Ethnic and racial minorities, as well as those low in socioeconomic status, are more disadvantaged in terms of their career paths, health, and retirement pensions, creating a cumulation of disadvantage in addition to their increased risk of retiring because of a disability (Shea et al. 1996).

3.5 Life After Retirement

Postretirement employment is a key, yet understudied, aspect of employment history. ‘Bridge jobs’ following retirement are often very different from the career jobs from which workers retired (Henretta 1992), but they may ease the potentially disruptive transition out of the labor force. It is important to examine both pre-and postretirement employment histories to fully understand the linkages between work, retirement, and health, and to consider various forms of productive engagement following retirement.

Both paid and unpaid work after retirement have been linked to longevity, health, and psychological well-being (Moen et al. 2000). This confirms the protective effects of role participation, but studies have shown that the context of that participation matters as well. For example, Musick et al. (1999) found that volunteering had a protective effect on mortality for those with low levels of informal social interaction.

Another key context shaping life after retirement is marriage. Pienta et al. (2000) have shown the health benefits of marriage for those moving into the retirement years.

4. Retirement Exigencies And Possibilities

Most research shows that being retired has no deleterious effects on either physical or psychological health; most retirees say they are satisfied with their retirement and some even report better health (Atchley 1976, Quick and Moen 1998). The issue is not whether retirement influences health, or vice versa, but the pathways to health and well-being in the postretirement years. Research evidence makes it clear that good health is an important prerequisite for the enjoyment of the retirement years, as is economic security (Szinovacz and Washo 1992).

Both increasing longevity and the aging of the babyboom cohort suggest that the retirement passage is in considerable flux, as growing numbers of workers can expect to spend a considerable proportion of their life course retired from their primary career jobs. Moreover, retirees in the twenty-first century tend to be healthier, better educated, and more active compared to those in the middle of the twentieth century.
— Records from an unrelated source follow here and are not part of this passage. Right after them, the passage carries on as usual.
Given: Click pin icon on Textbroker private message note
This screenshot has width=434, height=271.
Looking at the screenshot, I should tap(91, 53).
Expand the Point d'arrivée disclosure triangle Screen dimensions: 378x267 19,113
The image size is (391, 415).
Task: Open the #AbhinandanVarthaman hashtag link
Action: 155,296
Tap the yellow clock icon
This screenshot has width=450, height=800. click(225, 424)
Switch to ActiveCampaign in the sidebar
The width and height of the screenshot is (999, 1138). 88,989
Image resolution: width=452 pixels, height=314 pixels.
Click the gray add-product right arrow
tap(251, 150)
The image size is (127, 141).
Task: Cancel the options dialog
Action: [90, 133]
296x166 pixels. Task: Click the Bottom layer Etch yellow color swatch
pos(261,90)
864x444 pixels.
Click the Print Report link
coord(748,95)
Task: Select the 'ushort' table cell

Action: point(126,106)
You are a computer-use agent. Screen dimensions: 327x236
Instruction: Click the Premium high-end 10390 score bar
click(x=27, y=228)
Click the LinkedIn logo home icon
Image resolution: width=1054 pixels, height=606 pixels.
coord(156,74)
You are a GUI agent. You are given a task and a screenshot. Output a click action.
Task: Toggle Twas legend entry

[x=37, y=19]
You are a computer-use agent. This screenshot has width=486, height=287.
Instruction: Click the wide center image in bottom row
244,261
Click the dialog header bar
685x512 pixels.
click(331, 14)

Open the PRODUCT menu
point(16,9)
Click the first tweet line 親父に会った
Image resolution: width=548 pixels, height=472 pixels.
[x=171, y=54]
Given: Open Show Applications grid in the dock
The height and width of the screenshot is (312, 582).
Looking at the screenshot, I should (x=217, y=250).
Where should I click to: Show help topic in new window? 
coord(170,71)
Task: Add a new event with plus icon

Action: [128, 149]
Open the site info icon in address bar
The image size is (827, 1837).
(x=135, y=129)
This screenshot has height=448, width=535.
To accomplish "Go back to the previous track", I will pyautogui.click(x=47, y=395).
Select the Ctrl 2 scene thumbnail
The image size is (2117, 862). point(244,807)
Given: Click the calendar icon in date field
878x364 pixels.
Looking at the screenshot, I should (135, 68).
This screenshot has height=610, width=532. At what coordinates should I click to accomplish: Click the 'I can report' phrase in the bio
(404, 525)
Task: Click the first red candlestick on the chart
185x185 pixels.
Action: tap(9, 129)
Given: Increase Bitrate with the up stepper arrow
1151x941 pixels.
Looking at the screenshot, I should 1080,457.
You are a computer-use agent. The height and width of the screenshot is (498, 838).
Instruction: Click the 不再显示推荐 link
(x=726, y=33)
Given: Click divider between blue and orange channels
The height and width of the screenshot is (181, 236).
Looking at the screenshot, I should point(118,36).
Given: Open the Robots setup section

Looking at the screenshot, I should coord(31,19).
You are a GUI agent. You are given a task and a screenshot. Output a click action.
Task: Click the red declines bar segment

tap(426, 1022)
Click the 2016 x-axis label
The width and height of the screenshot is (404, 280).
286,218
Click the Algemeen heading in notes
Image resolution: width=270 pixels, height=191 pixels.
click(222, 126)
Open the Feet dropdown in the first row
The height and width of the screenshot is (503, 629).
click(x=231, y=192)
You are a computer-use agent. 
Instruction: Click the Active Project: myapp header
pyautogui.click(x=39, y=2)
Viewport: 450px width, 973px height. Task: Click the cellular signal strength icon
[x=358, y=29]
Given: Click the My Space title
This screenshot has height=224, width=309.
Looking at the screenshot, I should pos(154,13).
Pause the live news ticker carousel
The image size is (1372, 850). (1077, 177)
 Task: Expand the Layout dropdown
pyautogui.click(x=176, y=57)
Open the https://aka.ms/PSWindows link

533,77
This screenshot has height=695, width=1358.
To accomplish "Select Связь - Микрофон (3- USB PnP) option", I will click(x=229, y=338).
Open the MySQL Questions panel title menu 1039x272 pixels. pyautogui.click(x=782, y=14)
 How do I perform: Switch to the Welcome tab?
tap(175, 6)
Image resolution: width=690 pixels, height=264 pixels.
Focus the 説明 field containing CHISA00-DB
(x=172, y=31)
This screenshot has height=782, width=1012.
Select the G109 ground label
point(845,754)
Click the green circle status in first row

The retirement transition can offer an occasion for the development of a new identity and can foster the adoption of new roles and new health behaviors. Workers retire, not only because of poor health, but sometimes because of good health, wanting to do something else. And retirees with excellent health are more likely to return to the workforce (Mutchler et al. 1999). But there are few institutionalized opportunities for meaningful engagement after retirement (Riley et al. 1994). Existing structural arrangements, policies, norms, and practices fail to provide the opportunities and challenges that can fully exploit the possibilities of life—and health—after retirement.